Kondisi itulah yang dipersoalkan Jusuf Kalla. Menurut Kalla, dirinya marah kepada Sri Mulyani dan juga Boediono karena mereka tidak pernah memberi tahu soal bailout Century. ”Saya marah betul karena baru tahu bailout setelah diputuskan,” katanya dalam kesaksian di depan Panitia Khusus, Kamis pekan lalu.
Jusuf Kalla menegaskan ia tak setuju dengan keputusan penyelamatan Century. ”Ini perampokan. Tangkap Robert Tantular (pemilik Century), jangan kasihani. Perampok kok dibantu,” katanya lebih jauh.
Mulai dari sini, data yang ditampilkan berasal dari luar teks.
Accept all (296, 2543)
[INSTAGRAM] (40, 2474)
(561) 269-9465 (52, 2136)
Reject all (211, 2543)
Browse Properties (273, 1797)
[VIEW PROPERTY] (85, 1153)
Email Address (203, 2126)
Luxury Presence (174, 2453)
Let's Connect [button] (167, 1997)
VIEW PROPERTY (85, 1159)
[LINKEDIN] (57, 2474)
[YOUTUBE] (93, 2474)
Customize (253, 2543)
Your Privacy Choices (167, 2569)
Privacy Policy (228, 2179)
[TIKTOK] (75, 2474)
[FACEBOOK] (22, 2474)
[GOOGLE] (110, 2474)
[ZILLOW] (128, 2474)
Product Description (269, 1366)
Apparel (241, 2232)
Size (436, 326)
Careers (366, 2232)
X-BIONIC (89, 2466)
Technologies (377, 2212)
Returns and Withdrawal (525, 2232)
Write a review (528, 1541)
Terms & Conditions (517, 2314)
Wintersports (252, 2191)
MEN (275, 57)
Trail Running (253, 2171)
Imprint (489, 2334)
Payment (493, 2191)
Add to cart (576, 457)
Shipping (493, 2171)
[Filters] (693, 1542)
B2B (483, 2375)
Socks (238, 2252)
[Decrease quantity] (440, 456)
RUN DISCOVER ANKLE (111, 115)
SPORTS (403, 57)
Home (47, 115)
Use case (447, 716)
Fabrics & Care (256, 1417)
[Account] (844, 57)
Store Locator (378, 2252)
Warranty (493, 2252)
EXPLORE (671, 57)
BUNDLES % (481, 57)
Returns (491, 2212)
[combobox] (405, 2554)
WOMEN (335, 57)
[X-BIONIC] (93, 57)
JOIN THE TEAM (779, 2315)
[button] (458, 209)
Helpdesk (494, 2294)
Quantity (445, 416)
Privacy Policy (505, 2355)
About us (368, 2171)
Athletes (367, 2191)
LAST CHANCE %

Kalla juga tak yakin bila Century ditutup akan berdampak sistemik. ”Memang ada krisis, tapi dampaknya ke Indonesia tidak besar,” ujarnya.
Sebaliknya, Sri Mulyani berkukuh ancaman krisis keuangan global terhadap perekonomian Indonesia sangat nyata. Indikator perekonomian Indonesia nyaris merah semua: harga saham gabungan jatuh mendekati level 1.000 dari semula level 2.800, rupiah jeblok mendekati Rp 13 ribu per dolar, dan cadangan devisa melorot mendekati US$ 50 miliar dari semula US$ 63 miliaran. Berdasarkan pemaparan Bank Indonesia juga, saat itu ada 23 bank menghadapi persoalan yang sama dengan Century.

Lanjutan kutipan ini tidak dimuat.